[Stored dataset items]
===============
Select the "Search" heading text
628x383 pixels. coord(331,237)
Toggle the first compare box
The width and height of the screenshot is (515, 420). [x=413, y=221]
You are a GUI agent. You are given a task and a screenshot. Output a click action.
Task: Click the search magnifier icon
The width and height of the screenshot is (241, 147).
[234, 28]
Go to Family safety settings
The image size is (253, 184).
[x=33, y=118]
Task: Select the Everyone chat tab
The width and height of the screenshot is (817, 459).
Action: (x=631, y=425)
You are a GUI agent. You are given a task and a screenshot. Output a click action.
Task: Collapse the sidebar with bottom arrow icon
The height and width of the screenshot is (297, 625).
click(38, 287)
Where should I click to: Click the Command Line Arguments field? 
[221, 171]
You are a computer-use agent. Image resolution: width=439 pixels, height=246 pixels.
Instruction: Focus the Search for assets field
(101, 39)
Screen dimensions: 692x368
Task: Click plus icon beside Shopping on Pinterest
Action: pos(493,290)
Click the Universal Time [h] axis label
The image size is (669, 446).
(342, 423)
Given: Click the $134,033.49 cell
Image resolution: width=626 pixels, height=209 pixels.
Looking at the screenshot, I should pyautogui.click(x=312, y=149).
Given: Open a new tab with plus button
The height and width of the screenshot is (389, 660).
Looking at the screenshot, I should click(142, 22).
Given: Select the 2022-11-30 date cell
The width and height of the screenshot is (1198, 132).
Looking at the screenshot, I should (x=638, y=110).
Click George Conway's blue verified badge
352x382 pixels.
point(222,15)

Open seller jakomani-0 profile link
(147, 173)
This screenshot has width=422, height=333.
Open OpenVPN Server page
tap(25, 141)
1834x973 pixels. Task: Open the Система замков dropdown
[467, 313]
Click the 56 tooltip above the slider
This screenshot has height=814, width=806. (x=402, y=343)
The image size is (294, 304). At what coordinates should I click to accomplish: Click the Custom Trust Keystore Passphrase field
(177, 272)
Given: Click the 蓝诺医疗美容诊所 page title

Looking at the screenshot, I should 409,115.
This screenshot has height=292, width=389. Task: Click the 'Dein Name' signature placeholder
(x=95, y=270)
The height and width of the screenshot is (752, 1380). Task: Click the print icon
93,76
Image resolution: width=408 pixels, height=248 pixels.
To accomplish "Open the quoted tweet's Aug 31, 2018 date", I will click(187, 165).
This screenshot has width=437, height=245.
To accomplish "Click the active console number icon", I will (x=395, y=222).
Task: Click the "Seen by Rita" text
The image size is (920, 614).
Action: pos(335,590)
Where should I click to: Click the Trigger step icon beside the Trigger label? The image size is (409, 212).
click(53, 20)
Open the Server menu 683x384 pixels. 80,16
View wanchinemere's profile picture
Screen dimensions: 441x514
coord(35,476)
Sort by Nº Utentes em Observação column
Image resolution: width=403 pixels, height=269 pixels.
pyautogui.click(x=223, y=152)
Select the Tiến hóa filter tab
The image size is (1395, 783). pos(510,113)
===============
Send back an exact copy of only the lines from the line with "Instruction: Focus the" up to and including the line with "Given: Select the 2022-11-30 date cell" in the data above.

*Solved exercise:*
Instruction: Focus the Search for assets field
(101, 39)
Screen dimensions: 692x368
Task: Click plus icon beside Shopping on Pinterest
Action: pos(493,290)
Click the Universal Time [h] axis label
The image size is (669, 446).
(342, 423)
Given: Click the $134,033.49 cell
Image resolution: width=626 pixels, height=209 pixels.
Looking at the screenshot, I should pyautogui.click(x=312, y=149).
Given: Open a new tab with plus button
The height and width of the screenshot is (389, 660).
Looking at the screenshot, I should click(142, 22).
Given: Select the 2022-11-30 date cell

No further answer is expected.